### Part of a data file
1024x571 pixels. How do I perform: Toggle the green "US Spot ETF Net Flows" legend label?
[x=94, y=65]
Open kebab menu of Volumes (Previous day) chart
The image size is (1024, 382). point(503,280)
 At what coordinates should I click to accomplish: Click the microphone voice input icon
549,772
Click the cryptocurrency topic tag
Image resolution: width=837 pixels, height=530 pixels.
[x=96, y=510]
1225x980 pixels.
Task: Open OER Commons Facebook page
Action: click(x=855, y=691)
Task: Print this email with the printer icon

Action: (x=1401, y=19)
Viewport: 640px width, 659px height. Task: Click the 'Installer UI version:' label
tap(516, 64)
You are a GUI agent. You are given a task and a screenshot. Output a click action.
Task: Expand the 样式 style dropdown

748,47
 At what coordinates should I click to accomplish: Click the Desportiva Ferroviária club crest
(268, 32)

### What to do
Please copy every one of the items above line for line, with no changes.

### Task output
1024x571 pixels. How do I perform: Toggle the green "US Spot ETF Net Flows" legend label?
[x=94, y=65]
Open kebab menu of Volumes (Previous day) chart
The image size is (1024, 382). point(503,280)
 At what coordinates should I click to accomplish: Click the microphone voice input icon
549,772
Click the cryptocurrency topic tag
Image resolution: width=837 pixels, height=530 pixels.
[x=96, y=510]
1225x980 pixels.
Task: Open OER Commons Facebook page
Action: click(x=855, y=691)
Task: Print this email with the printer icon

Action: (x=1401, y=19)
Viewport: 640px width, 659px height. Task: Click the 'Installer UI version:' label
tap(516, 64)
You are a GUI agent. You are given a task and a screenshot. Output a click action.
Task: Expand the 样式 style dropdown

748,47
 At what coordinates should I click to accomplish: Click the Desportiva Ferroviária club crest
(268, 32)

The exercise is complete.